Avec un oeil expert, il sélectionne, debout, la table du bonheur, une table où s’étalent des seins volumineux, il prend soin de s’asseoir non loin de la fille, si possible tout près d’elle, et attend patiemment le moment où le garçon arrive, le suivant de ses yeux mi-clos, et, comme un fauve affamé, se jette brusquement sur la note lorsqu’il l’apporte et l’arrache devant tout le monde. Il insiste alors pour payer et règle aussitôt la question sans prêter la moindre attention aux regards ébahis de la fille, qui ne tardent pas à se transformer en regards de gratitude et d’espoirs.

Il aime se faire accompagner de deux filles, une seule ne lui suffit pas, lui le chasseur d’additions au café, et le maître-chasseur au lit, d’un clin d’oeil, il indique son membre viril, et en souriant ironiquement, il lance d’une voix forte et euphorique :

— Abou-Gamil (le père de Gamil) vous salue !

Elles partent avec lui, jusqu’au logement où il habite seul depuis 20 ans, pour meubler sa solitude, il leur offre le souper comme à deux princesses, ils mangent et boivent, et lorsque l’ivresse est à son comble, ils s’échauffent, se déshabillent et s’enlacent en haletant. Et lorsqu’elles ne trouvent ni « Gamil », ni son « père », cela ne change rien pour elles ni pour lui : elles ont bu et encaissé, et lui, il a bu et payé.

Il revient le jour suivant, arrache une nouvelle addition comme un faucon, et la paye comme un moineau.

Il cherche deux filles pour l’entourer chacune d’un côté, et comme si de rien n’était, il rit de lui-même d’une voix forte :

— Abou-Gamil est en congé, que celui qui le trouve m’en informe.

Ne t’inquiète pas, ceux qui pensent à aller à la pêche seront aidés par le temps, et ceux qui n’y pensent pas ne reviendront pas bredouilles, les filets sont lancés, le poisson sautera tout seul et saura se frayer une voie jusqu’à l’hameçon du pécheur.

Sois rassuré, l’hiver est froid cette année comme à son habitude, et se réchauffer est une obligation individuelle.
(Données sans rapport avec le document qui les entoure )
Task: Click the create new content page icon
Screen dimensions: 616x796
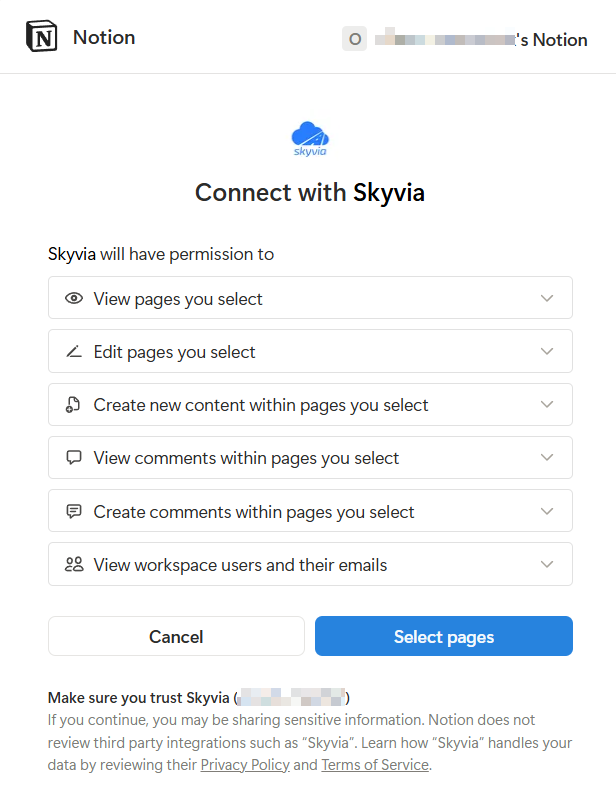Action: [74, 405]
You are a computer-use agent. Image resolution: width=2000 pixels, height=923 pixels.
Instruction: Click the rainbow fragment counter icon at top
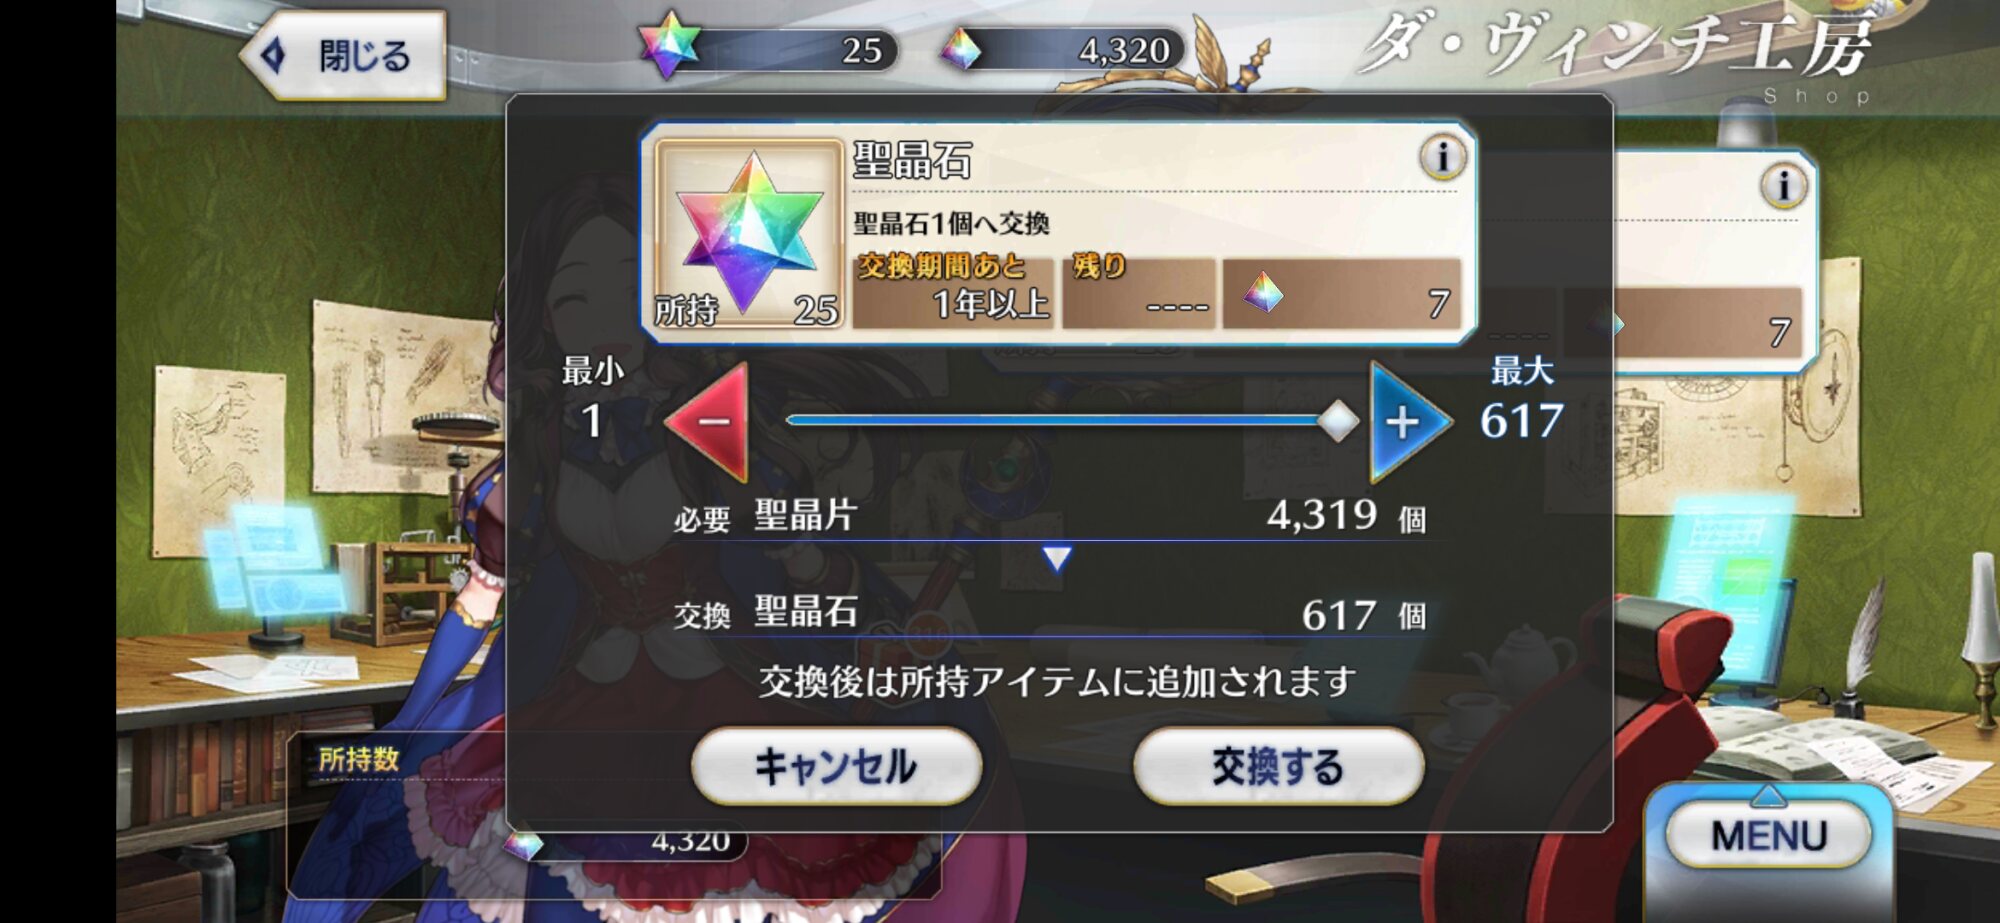pyautogui.click(x=961, y=49)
Les filles sont arrivées l’une après l’autre, comme des génies sortant de la lampe d’Aladin, et en l’espace d’une demi-heure, le café en est plein à craquer.
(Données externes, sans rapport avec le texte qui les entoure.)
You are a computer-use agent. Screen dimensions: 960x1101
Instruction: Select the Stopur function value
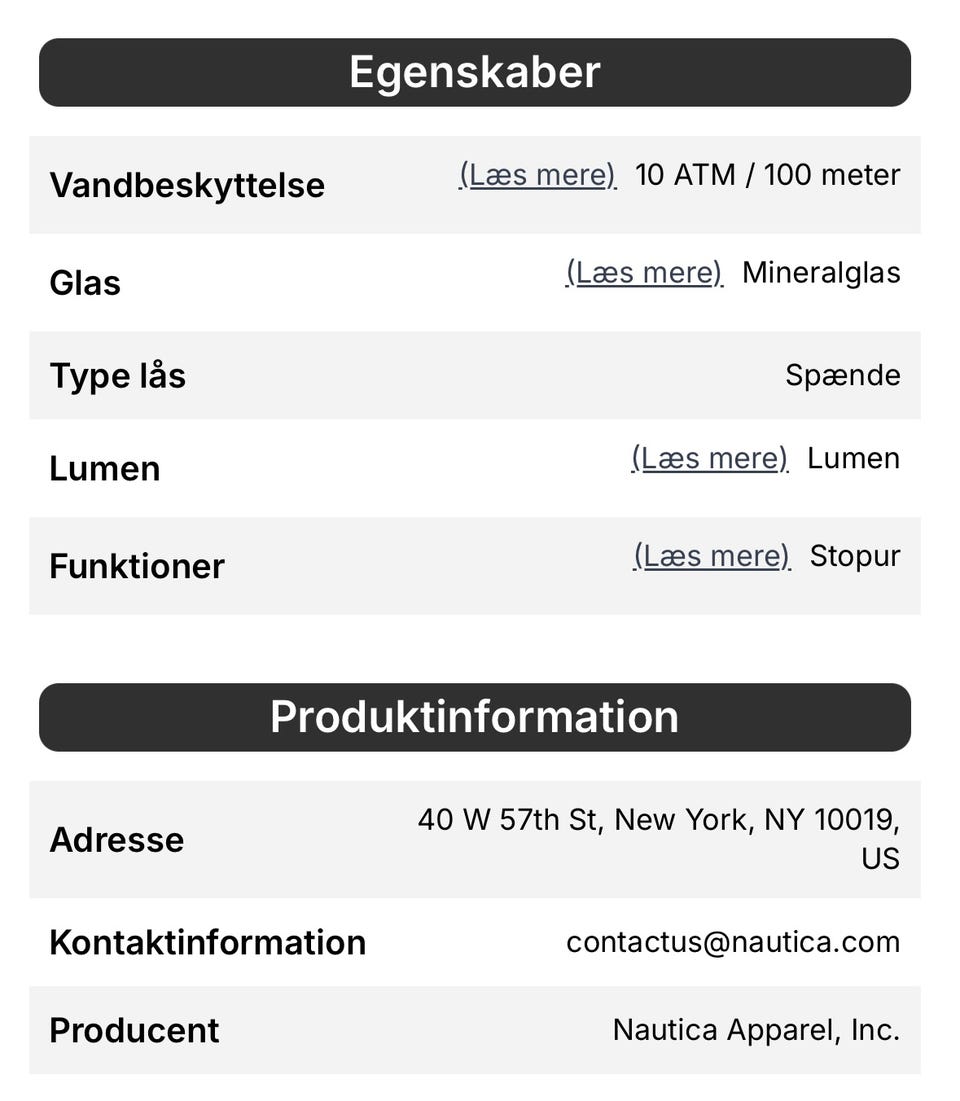point(855,556)
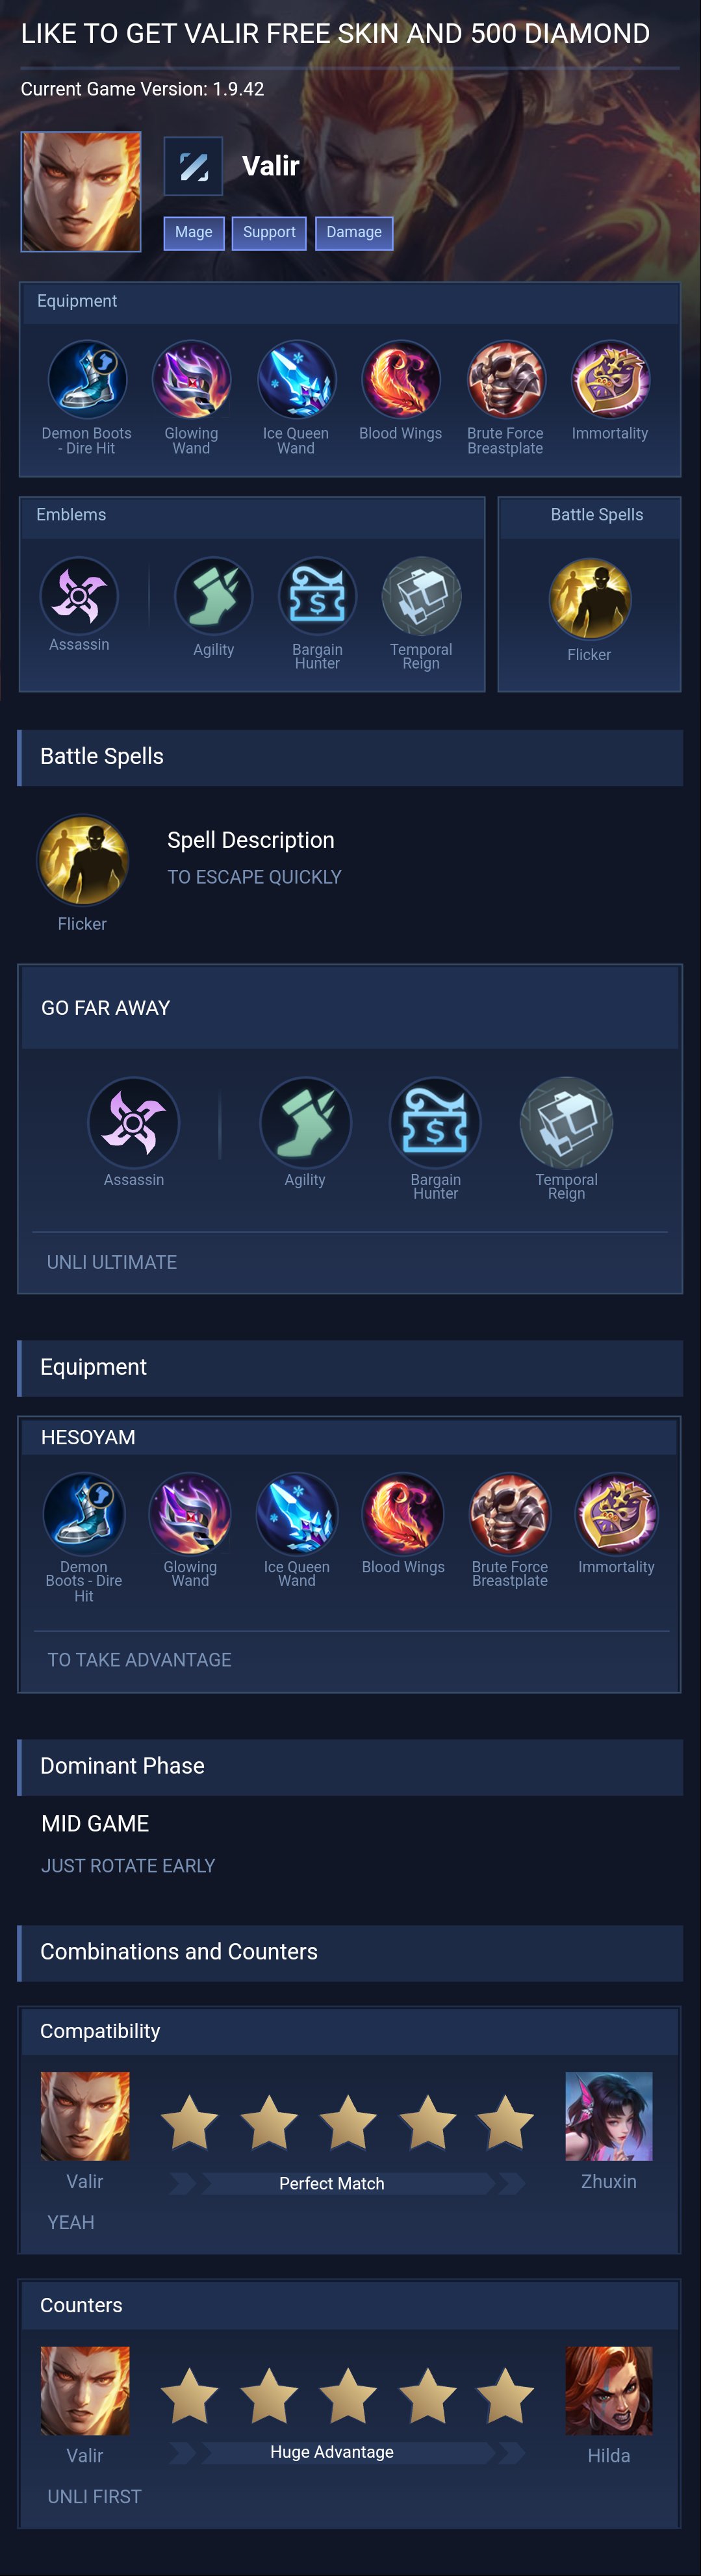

Hommes et filles de tous les horizons sont là, au « Rendez-vous des amoureux », puisque c’est le nom du café. Sa propriétaire dit qu’elle l’a appelé ainsi pour faire bon accueil à tout le monde et s’assurer une large clientèle, mais les mauvaises langues affirment que c’est pour attirer aussi bien les gens de passage que les résidents en leur permettant de payer selon leur convenance.

Certains le nomment « Café des étrangers », parce qu’il est particulièrement fréquenté par les Palestiniens restés ici malgré eux après que la majorité d’entre eux ont quitté le pays avec Yasser Arafat pour aller à Ramallah, suite aux accords d’Oslo. Ceux qui refusèrent de le suivre se dispersèrent dans divers pays à la recherche de moyens de subsistance, d’une famille, d’un Etat prêt à les accueillir ou de tout endroit plus spacieux que Ramallah ou Gaza.

Ceux restés ici n’ont pas trouvé leurs noms sur les registres de l’Autorité palestinienne. Et ils sont inscrits sur les listes israéliennes parmi ceux qui sont interdits de retour : leurs mains sont tachées de sang israélien et ils sont maudits. Et s’ils veulent continuer à respirer, ils devront le faire ailleurs, de préférence aux fins fonds de la terre.

Tout le monde est parti en abandonnant ceux-là comme s’il s’agissait de pestiférés … Des noms inscrits en rouge sur les listes israéliennes, rayés en rouge dans les registres palestiniens.

Wahid Al-Tawila

Né en 1960 dans le gouvernorat de Kafr Al-Cheikh. Il a obtenu sa licence en droit à l’Université de Aïn-Chams en 1982. Passionné de littérature, il a écrit dans les pages culturelles de nombreux journaux arabes, tels le beyrouthin Al-Kifah Al-Arabi et le saoudien Okaz, etc. Depuis 1991, il est spécialiste des médias à la Ligue arabe.

Il s’intéresse à la nouvelle poétique où il puise dans le langage populaire et rural. Il a déjà publié deux recueils de nouvelles, dont Khalf al-nihaya biqalil (un peu avant la fin), édition Markaz Al-Hadara, en 1997.

Et trois romans, dont Kama yaliqo biragoline qassir (comme il convient à un petit homme), édition l’Organisme général du livre, 2000, Ahmar khafif (un rouge léger) aux éditions Al-Dar, 2008 et Bab al-leil (la porte de la nuit) aux éditions en partenariat Al-Ekhtelaf (Alger), Al-Défaf (Beyrouth) et Dar Al-Aman (Rabat) en 2013.